Ein Streik bei der Deutschen Post ist abgewendet. Die Verdi-Mitglieder beim Bonner Logistikriesen stimmten mit großer Mehrheit dem Mitte März ausgehandelten Tarifvertrag für die rund 160 000 Tarifbeschäftigten zu, wie die Gewerkschaft am Freitag mitteilte. In der Urabstimmung votierten 61,7 Prozent der Befragten für die Annahme des Tarifergebnisses. Auch die Verdi-Tarifkommission habe auf ihrer Sitzung am Freitag dem Tarifergebnis zugestimmt. „Damit tritt der Tarifvertrag in Kraft.“

Der Tarifvertrag hat eine Laufzeit von zwei Jahren bis Ende 2024. Er sieht eine Sonderzahlung zum Inflationsausgleich von insgesamt 3000 Euro netto für die Beschäftigten vor, gezahlt über 15 Monate.
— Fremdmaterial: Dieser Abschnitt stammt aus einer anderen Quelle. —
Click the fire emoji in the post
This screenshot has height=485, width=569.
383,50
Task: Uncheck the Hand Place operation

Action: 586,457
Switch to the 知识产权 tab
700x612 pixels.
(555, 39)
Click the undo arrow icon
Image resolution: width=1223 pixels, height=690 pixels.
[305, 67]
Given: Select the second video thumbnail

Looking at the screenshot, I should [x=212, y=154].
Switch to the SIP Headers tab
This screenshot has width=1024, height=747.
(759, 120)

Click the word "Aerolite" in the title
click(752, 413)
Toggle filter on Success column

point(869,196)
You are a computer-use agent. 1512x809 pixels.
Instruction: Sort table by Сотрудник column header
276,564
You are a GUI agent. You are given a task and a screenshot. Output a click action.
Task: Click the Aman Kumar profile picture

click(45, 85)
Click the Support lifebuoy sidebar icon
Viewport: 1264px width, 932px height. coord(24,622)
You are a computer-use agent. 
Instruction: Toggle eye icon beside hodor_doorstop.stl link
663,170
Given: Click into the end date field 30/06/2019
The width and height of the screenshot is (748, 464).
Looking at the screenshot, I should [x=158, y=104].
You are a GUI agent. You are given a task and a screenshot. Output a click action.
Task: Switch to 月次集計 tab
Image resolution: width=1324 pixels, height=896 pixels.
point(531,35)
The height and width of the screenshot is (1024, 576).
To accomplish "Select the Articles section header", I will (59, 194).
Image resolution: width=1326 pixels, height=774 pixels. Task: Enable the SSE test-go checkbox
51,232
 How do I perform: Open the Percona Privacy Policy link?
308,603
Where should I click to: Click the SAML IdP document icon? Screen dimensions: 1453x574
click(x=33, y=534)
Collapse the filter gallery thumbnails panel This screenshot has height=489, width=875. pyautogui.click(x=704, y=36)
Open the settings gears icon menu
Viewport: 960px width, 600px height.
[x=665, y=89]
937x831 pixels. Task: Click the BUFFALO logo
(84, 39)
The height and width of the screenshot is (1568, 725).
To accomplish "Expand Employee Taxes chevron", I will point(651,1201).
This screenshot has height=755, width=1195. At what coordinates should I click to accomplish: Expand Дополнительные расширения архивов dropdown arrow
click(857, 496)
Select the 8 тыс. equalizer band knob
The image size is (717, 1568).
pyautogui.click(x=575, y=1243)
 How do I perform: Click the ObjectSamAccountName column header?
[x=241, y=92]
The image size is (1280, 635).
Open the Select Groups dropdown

Davon sollen 1020 Euro im April gezahlt werden, der Rest monatlich verteilt bis März 2024. Ab dem 1. April 2024 erhalten dann alle Beschäftigten monatlich 340 Euro mehr. Dies bedeutet laut Post eine durchschnittliche Lohnerhöhung um 11,5 Prozent.

„Die deutliche Zustimmung zum Tarifergebnis zeigt, dass wir mit unserem Ziel, insbesondere für die unteren Entgeltgruppen einen Inflationsausgleich zu schaffen, richtig lagen“, sagte Verdi-Verhandlungsführerin Andrea Kocsis.